The joint statement was released by the UK’s National Cyber Security Centre (NCSC) and the US Cybersecurity and Infrastructure Security Agency (CISA).

The statement said hacking attempts had been made “actively targeting organisations involved in both national and international COVID-19 responses” in order to “obtain intelligence on national and international healthcare policy or acquire sensitive data” on research related to the virus.

The two agencies said they had seen large-scale “password spraying” campaigns to collect personal information, intellectual property and other intelligence.

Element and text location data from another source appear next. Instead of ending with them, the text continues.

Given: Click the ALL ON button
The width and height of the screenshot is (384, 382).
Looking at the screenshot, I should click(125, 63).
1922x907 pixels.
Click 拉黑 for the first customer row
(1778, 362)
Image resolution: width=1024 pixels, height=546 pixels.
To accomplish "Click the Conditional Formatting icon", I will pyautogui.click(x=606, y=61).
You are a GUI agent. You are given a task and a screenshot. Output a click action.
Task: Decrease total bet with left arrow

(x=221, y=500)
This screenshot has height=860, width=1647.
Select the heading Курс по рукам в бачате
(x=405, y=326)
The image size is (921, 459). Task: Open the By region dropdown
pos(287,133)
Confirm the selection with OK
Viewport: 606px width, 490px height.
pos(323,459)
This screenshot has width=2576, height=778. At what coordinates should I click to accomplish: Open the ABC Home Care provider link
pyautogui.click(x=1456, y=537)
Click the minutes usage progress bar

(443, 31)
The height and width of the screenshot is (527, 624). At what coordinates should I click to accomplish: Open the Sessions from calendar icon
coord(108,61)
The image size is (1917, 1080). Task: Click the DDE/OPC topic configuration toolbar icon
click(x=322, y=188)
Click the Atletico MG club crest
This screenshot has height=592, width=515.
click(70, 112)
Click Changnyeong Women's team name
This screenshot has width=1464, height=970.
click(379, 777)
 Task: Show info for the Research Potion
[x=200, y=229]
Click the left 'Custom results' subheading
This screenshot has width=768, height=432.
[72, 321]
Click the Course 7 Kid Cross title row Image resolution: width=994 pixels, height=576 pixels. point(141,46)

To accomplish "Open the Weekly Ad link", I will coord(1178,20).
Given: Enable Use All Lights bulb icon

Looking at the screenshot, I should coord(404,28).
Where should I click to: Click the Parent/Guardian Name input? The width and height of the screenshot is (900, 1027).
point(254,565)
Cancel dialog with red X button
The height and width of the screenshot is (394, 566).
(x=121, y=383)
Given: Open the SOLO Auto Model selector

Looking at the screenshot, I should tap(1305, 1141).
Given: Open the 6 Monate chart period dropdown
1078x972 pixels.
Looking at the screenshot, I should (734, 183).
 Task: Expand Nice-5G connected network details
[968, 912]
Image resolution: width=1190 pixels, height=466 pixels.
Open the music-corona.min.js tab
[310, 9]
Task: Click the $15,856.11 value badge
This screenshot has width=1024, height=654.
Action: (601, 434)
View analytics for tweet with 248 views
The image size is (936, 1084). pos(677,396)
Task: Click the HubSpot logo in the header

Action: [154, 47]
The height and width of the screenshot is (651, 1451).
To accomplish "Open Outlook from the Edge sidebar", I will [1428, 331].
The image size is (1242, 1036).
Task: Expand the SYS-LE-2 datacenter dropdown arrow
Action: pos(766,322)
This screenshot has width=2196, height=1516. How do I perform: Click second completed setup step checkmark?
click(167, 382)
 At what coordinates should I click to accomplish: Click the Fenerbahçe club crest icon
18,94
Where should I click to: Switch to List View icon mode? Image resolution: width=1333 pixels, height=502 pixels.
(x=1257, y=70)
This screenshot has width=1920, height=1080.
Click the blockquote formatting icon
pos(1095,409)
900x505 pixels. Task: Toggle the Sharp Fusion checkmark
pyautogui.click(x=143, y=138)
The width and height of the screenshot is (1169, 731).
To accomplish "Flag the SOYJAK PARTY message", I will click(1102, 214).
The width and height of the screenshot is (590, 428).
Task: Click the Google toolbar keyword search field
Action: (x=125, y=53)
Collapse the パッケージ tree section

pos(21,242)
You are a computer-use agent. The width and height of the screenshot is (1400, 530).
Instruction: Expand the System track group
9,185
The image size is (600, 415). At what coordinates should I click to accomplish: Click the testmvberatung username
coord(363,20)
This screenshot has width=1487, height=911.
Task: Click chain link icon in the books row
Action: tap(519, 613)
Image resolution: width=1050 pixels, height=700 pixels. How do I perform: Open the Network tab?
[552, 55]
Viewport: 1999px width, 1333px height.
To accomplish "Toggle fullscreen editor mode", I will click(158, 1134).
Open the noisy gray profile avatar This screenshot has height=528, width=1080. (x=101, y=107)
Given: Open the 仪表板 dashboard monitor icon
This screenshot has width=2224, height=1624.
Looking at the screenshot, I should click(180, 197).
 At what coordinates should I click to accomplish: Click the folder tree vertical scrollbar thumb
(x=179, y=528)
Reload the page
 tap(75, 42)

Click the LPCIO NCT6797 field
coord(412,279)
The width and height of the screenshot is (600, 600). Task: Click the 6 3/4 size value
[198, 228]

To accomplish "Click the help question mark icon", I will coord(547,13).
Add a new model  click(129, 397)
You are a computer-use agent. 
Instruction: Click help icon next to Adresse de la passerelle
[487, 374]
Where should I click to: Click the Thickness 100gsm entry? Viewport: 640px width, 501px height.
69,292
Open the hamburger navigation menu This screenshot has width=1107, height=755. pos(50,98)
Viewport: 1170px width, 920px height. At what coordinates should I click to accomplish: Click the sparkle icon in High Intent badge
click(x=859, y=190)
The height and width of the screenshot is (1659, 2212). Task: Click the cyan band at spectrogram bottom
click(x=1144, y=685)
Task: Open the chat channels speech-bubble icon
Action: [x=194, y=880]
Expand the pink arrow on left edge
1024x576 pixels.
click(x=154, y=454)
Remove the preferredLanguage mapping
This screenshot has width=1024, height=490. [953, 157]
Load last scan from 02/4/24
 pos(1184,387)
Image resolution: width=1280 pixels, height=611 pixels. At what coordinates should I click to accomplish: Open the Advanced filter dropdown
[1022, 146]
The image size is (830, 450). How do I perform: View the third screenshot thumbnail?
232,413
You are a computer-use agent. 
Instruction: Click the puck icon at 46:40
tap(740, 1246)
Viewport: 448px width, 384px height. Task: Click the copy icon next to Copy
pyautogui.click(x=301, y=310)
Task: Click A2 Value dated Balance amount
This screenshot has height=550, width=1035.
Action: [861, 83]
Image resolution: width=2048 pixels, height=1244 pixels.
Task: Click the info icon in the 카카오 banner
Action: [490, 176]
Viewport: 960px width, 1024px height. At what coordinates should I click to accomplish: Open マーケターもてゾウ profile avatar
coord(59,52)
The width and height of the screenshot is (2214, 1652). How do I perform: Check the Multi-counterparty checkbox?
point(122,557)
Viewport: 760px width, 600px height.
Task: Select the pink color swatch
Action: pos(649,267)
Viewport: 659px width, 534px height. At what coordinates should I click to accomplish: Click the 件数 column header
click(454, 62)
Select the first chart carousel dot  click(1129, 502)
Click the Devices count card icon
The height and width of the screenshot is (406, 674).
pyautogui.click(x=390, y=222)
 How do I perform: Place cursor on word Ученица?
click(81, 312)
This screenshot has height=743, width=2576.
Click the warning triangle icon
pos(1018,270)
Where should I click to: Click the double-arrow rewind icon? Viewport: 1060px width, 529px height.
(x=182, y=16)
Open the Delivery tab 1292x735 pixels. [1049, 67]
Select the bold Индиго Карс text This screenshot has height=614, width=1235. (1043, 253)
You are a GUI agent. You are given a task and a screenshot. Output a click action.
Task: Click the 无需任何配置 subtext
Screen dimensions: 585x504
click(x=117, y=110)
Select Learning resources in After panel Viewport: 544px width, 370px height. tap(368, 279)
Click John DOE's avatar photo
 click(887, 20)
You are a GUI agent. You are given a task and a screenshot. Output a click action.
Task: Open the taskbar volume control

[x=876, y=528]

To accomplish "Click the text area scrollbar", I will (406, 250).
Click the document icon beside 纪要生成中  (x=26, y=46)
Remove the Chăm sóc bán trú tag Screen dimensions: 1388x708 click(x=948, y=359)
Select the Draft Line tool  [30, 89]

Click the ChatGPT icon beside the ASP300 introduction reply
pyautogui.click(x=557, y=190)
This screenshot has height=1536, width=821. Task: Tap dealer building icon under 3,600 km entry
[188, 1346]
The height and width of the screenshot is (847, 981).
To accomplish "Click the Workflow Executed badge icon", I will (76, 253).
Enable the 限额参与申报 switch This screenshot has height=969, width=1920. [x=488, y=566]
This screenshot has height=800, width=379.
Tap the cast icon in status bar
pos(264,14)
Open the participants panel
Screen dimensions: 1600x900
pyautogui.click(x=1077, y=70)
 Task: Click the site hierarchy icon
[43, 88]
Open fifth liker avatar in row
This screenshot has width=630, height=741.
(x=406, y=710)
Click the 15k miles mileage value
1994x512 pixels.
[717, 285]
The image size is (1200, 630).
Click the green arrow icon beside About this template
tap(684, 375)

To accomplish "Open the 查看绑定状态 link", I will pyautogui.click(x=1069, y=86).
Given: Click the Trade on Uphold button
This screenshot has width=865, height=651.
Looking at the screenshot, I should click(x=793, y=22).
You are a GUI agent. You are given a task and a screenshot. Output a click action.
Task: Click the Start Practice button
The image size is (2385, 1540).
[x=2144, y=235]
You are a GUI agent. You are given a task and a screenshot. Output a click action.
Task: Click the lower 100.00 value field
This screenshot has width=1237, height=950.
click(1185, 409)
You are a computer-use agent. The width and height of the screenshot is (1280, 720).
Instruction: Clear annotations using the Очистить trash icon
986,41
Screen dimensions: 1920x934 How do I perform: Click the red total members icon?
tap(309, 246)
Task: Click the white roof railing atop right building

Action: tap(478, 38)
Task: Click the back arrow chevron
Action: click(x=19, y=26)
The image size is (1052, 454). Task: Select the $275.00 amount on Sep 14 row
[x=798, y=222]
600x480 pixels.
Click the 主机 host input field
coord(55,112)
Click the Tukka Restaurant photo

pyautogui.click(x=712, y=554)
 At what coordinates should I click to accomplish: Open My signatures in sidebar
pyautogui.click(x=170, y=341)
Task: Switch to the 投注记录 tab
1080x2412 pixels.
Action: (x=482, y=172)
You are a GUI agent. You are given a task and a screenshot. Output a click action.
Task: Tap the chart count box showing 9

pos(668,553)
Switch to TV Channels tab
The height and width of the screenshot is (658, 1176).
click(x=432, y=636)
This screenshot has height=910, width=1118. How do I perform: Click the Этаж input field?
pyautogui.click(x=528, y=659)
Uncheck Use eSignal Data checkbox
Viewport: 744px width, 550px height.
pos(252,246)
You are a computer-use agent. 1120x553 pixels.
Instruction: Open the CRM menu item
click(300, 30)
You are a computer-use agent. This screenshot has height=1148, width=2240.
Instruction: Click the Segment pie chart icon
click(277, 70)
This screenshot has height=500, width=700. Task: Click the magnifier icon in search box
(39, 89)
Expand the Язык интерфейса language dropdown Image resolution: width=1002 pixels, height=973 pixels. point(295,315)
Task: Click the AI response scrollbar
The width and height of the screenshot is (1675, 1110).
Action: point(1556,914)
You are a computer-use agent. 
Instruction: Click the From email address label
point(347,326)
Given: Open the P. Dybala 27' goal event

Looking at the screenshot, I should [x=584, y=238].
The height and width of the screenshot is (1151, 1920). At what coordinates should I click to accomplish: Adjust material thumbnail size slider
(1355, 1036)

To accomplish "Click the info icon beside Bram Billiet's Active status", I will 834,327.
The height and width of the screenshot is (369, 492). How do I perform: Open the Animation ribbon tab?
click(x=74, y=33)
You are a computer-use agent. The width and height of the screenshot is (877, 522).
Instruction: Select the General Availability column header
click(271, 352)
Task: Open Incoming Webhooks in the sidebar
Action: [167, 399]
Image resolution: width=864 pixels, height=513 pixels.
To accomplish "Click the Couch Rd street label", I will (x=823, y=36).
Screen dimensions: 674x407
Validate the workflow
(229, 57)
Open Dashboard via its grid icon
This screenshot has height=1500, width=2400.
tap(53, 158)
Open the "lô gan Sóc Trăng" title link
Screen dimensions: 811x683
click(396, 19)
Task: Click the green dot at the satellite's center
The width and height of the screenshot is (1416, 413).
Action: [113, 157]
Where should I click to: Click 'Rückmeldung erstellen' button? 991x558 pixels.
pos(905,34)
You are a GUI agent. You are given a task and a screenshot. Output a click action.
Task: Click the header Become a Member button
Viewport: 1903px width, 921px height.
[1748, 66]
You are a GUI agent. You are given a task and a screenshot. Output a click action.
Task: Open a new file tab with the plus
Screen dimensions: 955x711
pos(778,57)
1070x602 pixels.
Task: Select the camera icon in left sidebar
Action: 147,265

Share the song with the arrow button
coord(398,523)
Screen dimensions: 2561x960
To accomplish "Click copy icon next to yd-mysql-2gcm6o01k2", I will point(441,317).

Password spraying is a form of cyberattack in which a large number of accounts are hacked using common passwords.

The hackers are attempting to harvest information on the coronavirus outbreak from national and international healthcare institutions, pharmaceutical companies, research organizations and local governments.

“Protecting the healthcare sector is the NCSC’s first and foremost priority at this time, and we’re working closely with the NHS to keep their systems safe,” said NCSC Director of Operations Paul Chichester.

“By prioritising any requests for support from health organisations and remaining in close contact with industries involved in the coronavirus response, we can inform them of any malicious activity and take the necessary steps to help them defend against it,” he added, according to a press release on the NCSC website.

Also quoted in the press release was CISA Assistant Director Bryan Ware who said: “CISA has prioritized our cybersecurity services to healthcare and private organizations that provide medical support services and supplies in a concerted effort to prevent incidents and enable them to focus on their response to COVID-19,

“The trusted and continuous cybersecurity collaboration CISA has with NCSC and industry partners plays a critical role in protecting the public and organizations, specifically during this time as healthcare organizations are working at maximum capacity.”

Last week, local media reported that British universities and scientific institutions had been targeted by hackers traced back to Russia, Iran and likely China, as well.

The cyberattacks were allegedly attempting to steal coronavirus research, including on vaccines. There have been no successful attacks to date.

The NCSC said at the time: “Any attack against efforts to combat the coronavirus crisis is utterly reprehensible. We have seen an increased proportion of cyber-attacks related to coronavirus and our experts work around the clock to help organisations targeted.

“However, the overall level of cyber-attacks from both criminals and states against the UK has remained stable during the pandemic.”

Since first appearing in Wuhan, China last December, the novel coronavirus, officially known as COVID-19, has spread to at least 187 countries and regions, with the US and Europe the hardest-hit areas.

More than 3.6 million cases have been reported worldwide, with the death toll nearing 253,000 and more than 1.17 million recoveries, according to data compiled by Johns Hopkins University in the US.